Dalla CGIL una proposta di legge per dare un freno al caporalato. In effetti, per la maggiore organizzazione sindacale italiana, il caporalato deve diventare un reato penale e l’appello espresso dalla CGIL – insieme alla FLAI e alla FILLEA CGIL con la campagna ‘STOP caporalato’ – è stato raccolto dal Partito Democratico presentando una proposta di legge che mira a fissare una pena tra cinque e otto anni di reclusione.
Il disegno di legge, ovvero il Ddl 2584 recante ‘misure volte alla penalizzazione del fenomeno d’intermediazione di manodopera basato sullo sfruttamento dell’attività lavorativa’, è per Strania Crogi, segretario generale della FLAI CGIL
Il frutto tangibile di una battaglia sindacale che la FLAI ha intrapreso insieme alla FILLEA e alla CGIL all’inizio dell’anno e che aveva come fine ultimo proprio quello di spingere il Parlamento italiano a formulare una legge che rendesse il caporalato un reato penale
Il caporalato è la somministrazione illegale di manodopera che trova nel settore agricolo e in quello edile quello maggiormente colpito. La battaglia condotta anche dalla CGIL mira a contrastare questo odioso fenomeno ma che deve essere affrontato soprattutto su un piano culturale e di civiltà perché non si può privare uomini e donne, specie se migranti, di ogni diritto e ridotti in schiavitù.
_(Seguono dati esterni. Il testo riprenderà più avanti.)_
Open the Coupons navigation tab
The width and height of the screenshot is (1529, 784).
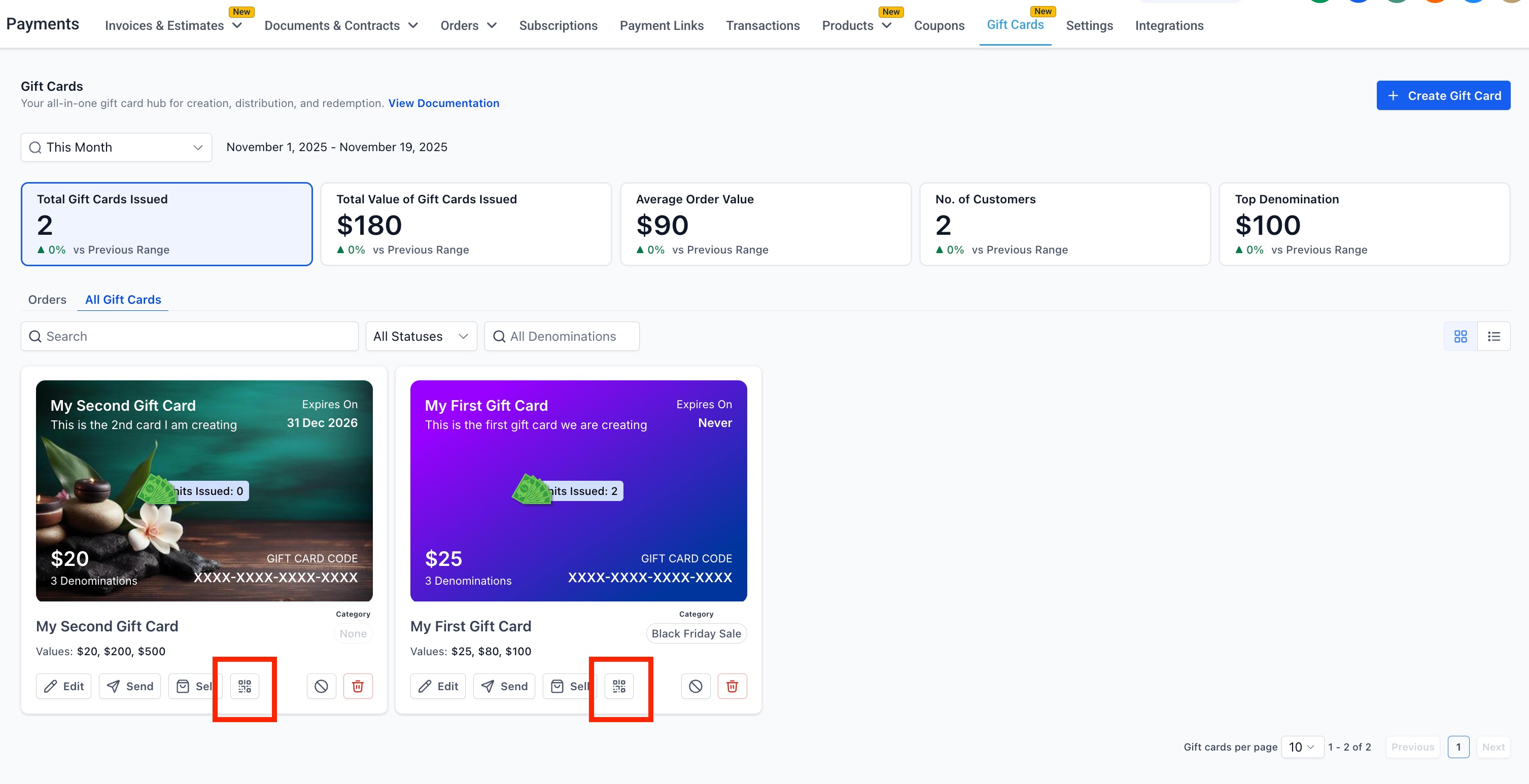939,25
Per Walter Schiavella, Segretario Generale della FILLEA CGIL, per il caporalato esiste
Una carenza dell’attuale legislazione per il contrasto all’intermediazione illegale di manodopera, in un momento nel quale la crisi fa diventare questo fenomeno quantopiù attuale
Occorre per prima cosa introdurre una cultura della legalità nel settore delle costruzioni perché questa, per il dirigente sindacale
è la precondizione per la qualità dello sviluppo, dell’impresa e del lavoro
Per DireOnLine2003, periodico del Dipartimento di Ricerche Europee dell’Università Degli Studi Di Genova
Drammatiche sono le condizioni di vita e di lavoro: dieci ore di duro lavoro ed una “retribuzione” che non supera i 20 euro al giorno, il 40% di loro vive in edifici abbandonati e fatiscenti, oltre il 50% non dispone di acqua potabile, mentre il 30% non ha elettricità e il 43,2% manca di servizi igienici.
Il 30% ha subito una qualche forma di abuso, violenza o maltrattamento negli ultimi sei mesi e, nell’82,5% dei casi, l’aggressore era italiano.
Si tratta, soprattutto, di giovani di età compresa tra i 16 e i 34 anni, provenienti principalmente dall’Africa sub-sahariana, ma anche da Paesi dell’Est europeo (in particolare, da Romania e Bulgaria).